Pedersen et al. (2014a) found C. finmarchicus body size to be
inversely related to pCO2. They also found a higher respiration rate
under more acidified conditions and claimed that increased energy
expenditure via rising respiration and consecutive decreasing growth and
reproduction could lower the energy transfer to higher trophic levels, thus hampering the productivity of the whole ecosystem (Pedersen et al., 2014a).
This is especially alarming when considering the projected climate warming,
since copepod size is negatively correlated with temperature (Foster et al.,
2011). In addition to temperature, food quantity and quality can affect the
copepod body size (Hart and Bychek, 2011) and create surprising combined
effects with acidification. Garzke et al. (2016) reported an indirect
positive effect of pCO2 on copepod body size, which was explained by
higher food availability when acidification acted as a fertiliser for
phytoplankton. Temperature and food also interact because temperature affects
the respiration and metabolism, thus the satisfying diet depends on
temperature (Boersma et al., 2016). If high-CO2 treatment (MC 8) caused
a developmental delay in maturation, as could be interpreted from the prosome
length results (Fig. 1b), the maturation would have occurred at a different
temperature than in other mesocosms and possibly in non-optimal food
conditions. Anyway, higher food quantity and quality would be expected to
increase copepod size, contrary to our results. It is, therefore, possible that
the used food quantity (TPC < 55 µm) and quality
estimates (C : N < 55 µm) do not fully describe the diet
that Acartia sp. was consuming in the mesocosms.
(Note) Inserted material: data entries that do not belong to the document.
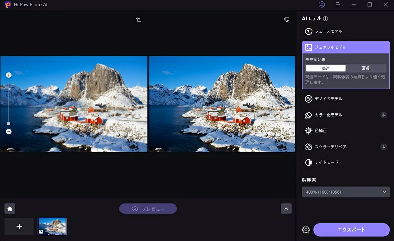The width and height of the screenshot is (394, 241).
Task: Click the home icon button
Action: [x=10, y=209]
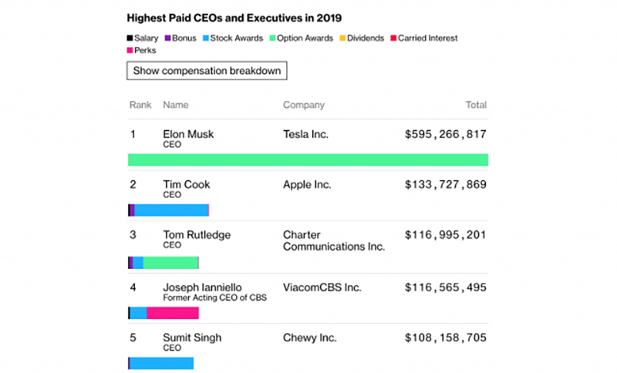Click the ViacomCBS Inc. company name
Image resolution: width=617 pixels, height=373 pixels.
[322, 287]

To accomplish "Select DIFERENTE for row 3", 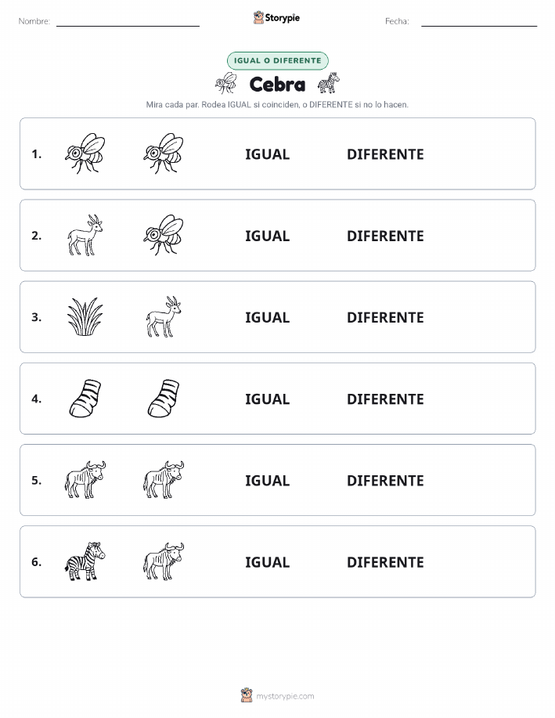I will coord(385,317).
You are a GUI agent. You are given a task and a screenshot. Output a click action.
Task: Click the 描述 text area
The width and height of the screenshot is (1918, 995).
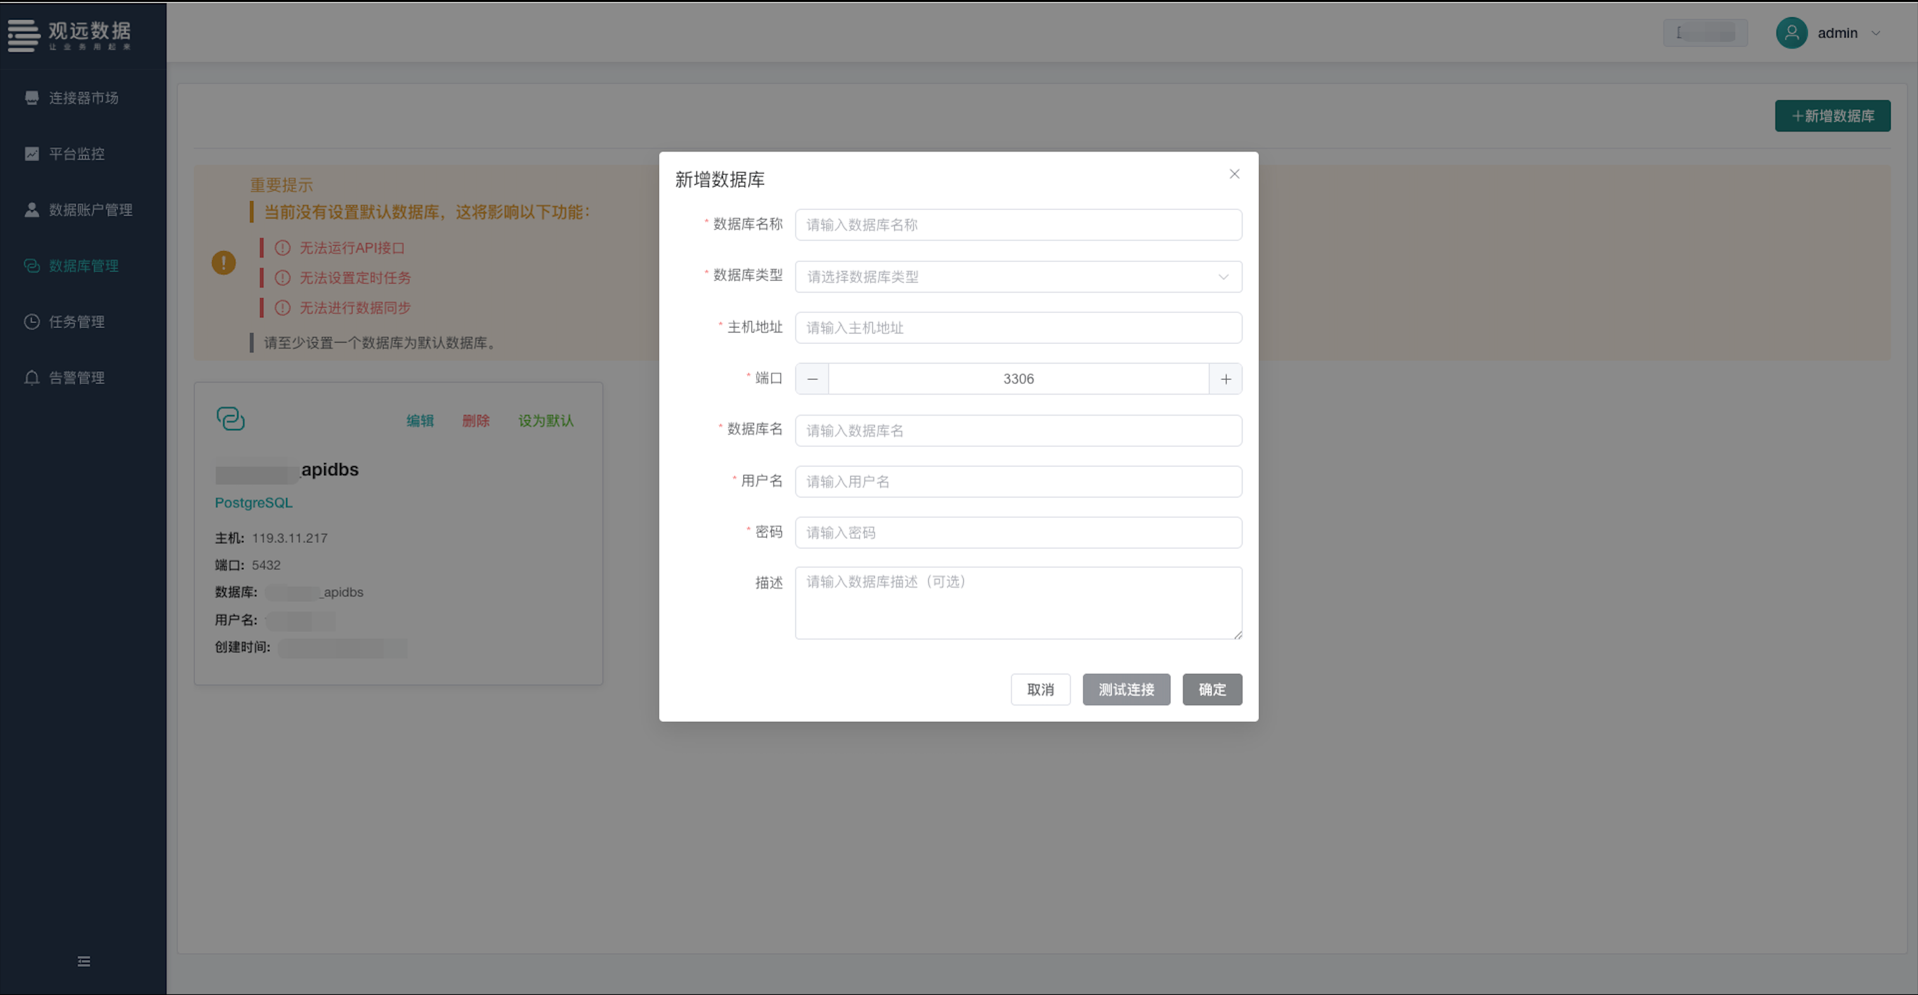pos(1017,603)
Adult copepods have in general shown robustness against acidification (Mayor
et al., 2012; McConville et al., 2013), whereas eggs and nauplii appear to be
more sensitive (Cripps et al., 2014b; Fitzer et al., 2012). In addition,
there seem to be notable differences in sensitivity between species. Nauplii
production, adult female fatty acid content and ORAC
of Eurytemora affinis were not affected by fCO2 in the
current mesocosm campaign (Almén et al., 2016). Similarly, Lewis et
al. (2013) found differences in ocean acidification sensitivity between the
species Oithona similis and Calanus spp. (C. glacialis and C. hyperboreus). They argued that O. similis is more sensitive to future ocean acidification than Calanus spp., because O. similis remains in the surface waters whereas
Calanus spp. migrates vertically and encounters wider pCO2
ranges daily than O. similis (Lewis et al., 2013). The same applies
to Acartia sp. and E. affinis in our study area. Although
Acartia spp. is exposed to natural variability in pH environment due
to daily variations as well as due to staying at greater depths during the
day (low pH in deep water), it does not reside as deep as E. affinis (Almén et al., 2014) and may, therefore, show higher sensitivity
than E. affinis during the current mesocosm campaign (Almén et
al., 2016).
The results obtained for Acartia sp. reproduction in the current
study seem to contradict the results obtained for the Acartia sp.
abundance determined in the mesocosms. Although our results indicate that
Acartia sp. reproduction is in fact sensitive to ocean
acidification, no fCO2 effect was found for the abundance of this
species (Lischka et al., 2015). It is possible that 45 days was not long
enough to detect small negative effects of CO2 on copepod size, egg
hatching and nauplii development, to be reflected in copepod abundance. In
addition, especially at the beginning of the study, Acartia eggs in
the mesocosms might have ended up in the sediment trap before hatching due to
slow development at low temperatures, which might have made it difficult to
detect differences in Acartia abundance between the mesocosms. On a
longer timescale, small acidification-induced delays in offspring
development could translate into negative effects for the copepod population
and on energy transfer within the pelagic food web. In addition,
warming will probably enhance the sensitivity of the species towards ocean
acidification (Vehmaa et al., 2012, 2013).